Myth: Casuals aren't reliable.
Casuals generally don't commit to a raid schedule. We like to play when we want, for as long as we want, preserving the ability to stop what we're doing and get out of the chair to deal with something non-WoW-related, like the kids. Pets, too. Spousal-unit, maybe. This is where the perception of unreliability comes from: the idea that we might up and logoff at any moment when the whim strikes us. Most of the casuals I know don't do this, but I'm sure there are plenty of people who do bail without warning. The solution here is to develop a reputation for reliability, if you do anything group-related at all. Don't bail at the first sign of something going wrong. Even in a scenario, going AFK and letting others carry you is a dick move, so don't do it. Now, if you mostly play the game solo, or only with a couple guildies, you're not going to do much about the "unreliable" label. Just be aware it exists, and is believed by many.
Myth: Casuals aren't interested in playing the game right.
Myth: Casuals refuse to learn better ways of doing things.
After originally planning to write about these separately, I realized that they're just so integrated they have to be taken together.
The perception that casuals are bad players, aren't interested in playing it right, and won't learn from more skilled players is probably at the very heart of why the "casuals" is spit like an insult by those who play the game more intensely. Of course, it's a fallacy. Many of us casuals are former hardcore players whose main toons still bear the scars of weeks wiping to bosses, of late nights and more than a few "tense" Ventrilo conversations. (Thankfully, none that I experienced were ever as bad as the storied Onyxia Wipe.) We know very well how to play the class(es) we bring out, and are always willing to learn better ways to do things. It's just that the motive is very different.

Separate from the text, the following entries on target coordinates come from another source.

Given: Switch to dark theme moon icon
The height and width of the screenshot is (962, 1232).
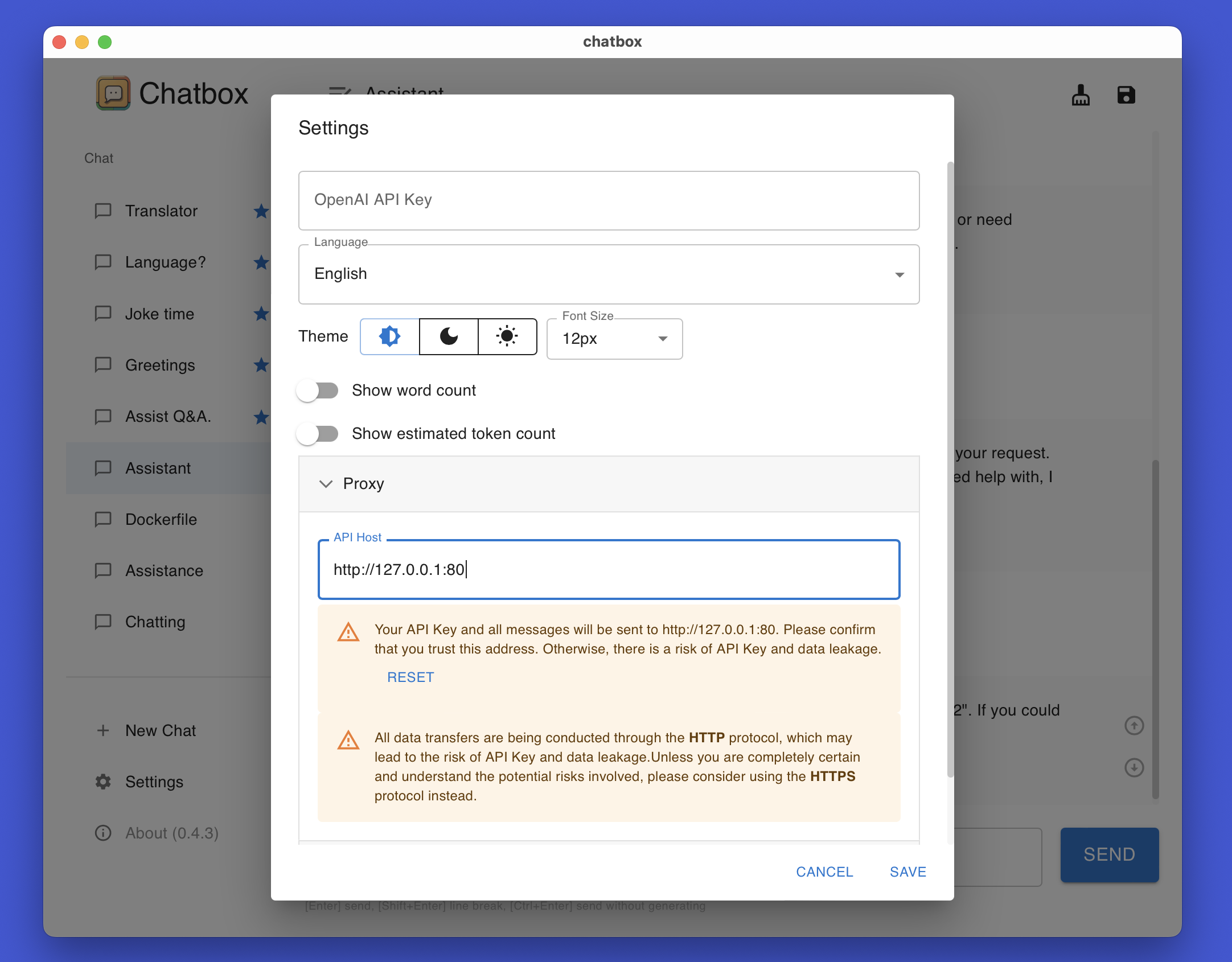Looking at the screenshot, I should [449, 336].
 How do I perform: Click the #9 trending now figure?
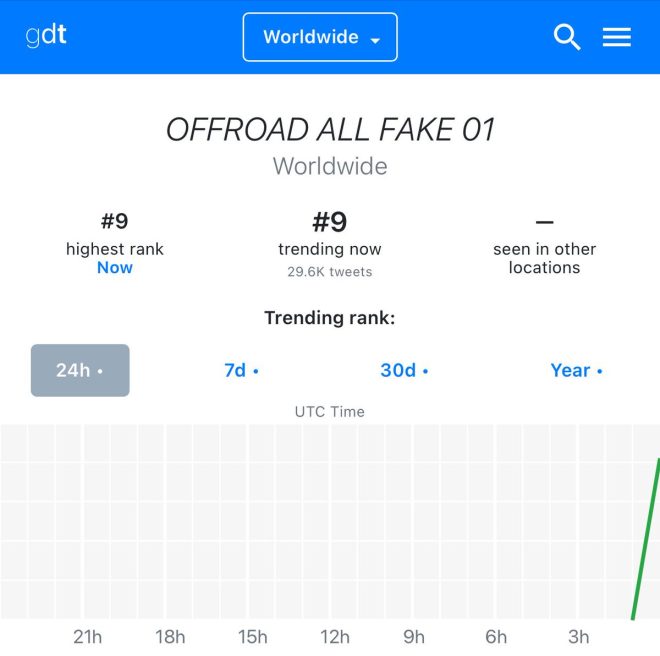click(330, 222)
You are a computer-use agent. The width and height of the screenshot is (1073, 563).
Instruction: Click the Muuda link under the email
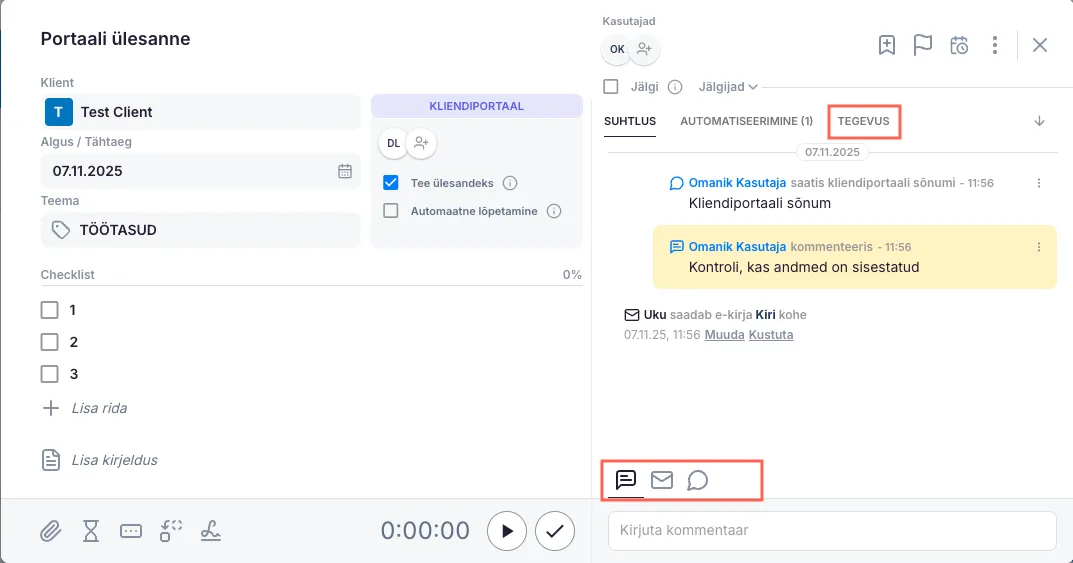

Casuals tend to seek improvement in their ability/gear/rotation/spec so that we can be even more casual! If we can kill things faster, take less damage, have more health, it means we can take an even more relaxed stance when out playing the game.
For this reason, and the fact that you should really try to avoid doing something that reinforces the myths, take the opportunity to learn from other players to improve your own gameplay. You'll enjoy it more if you're struggling less.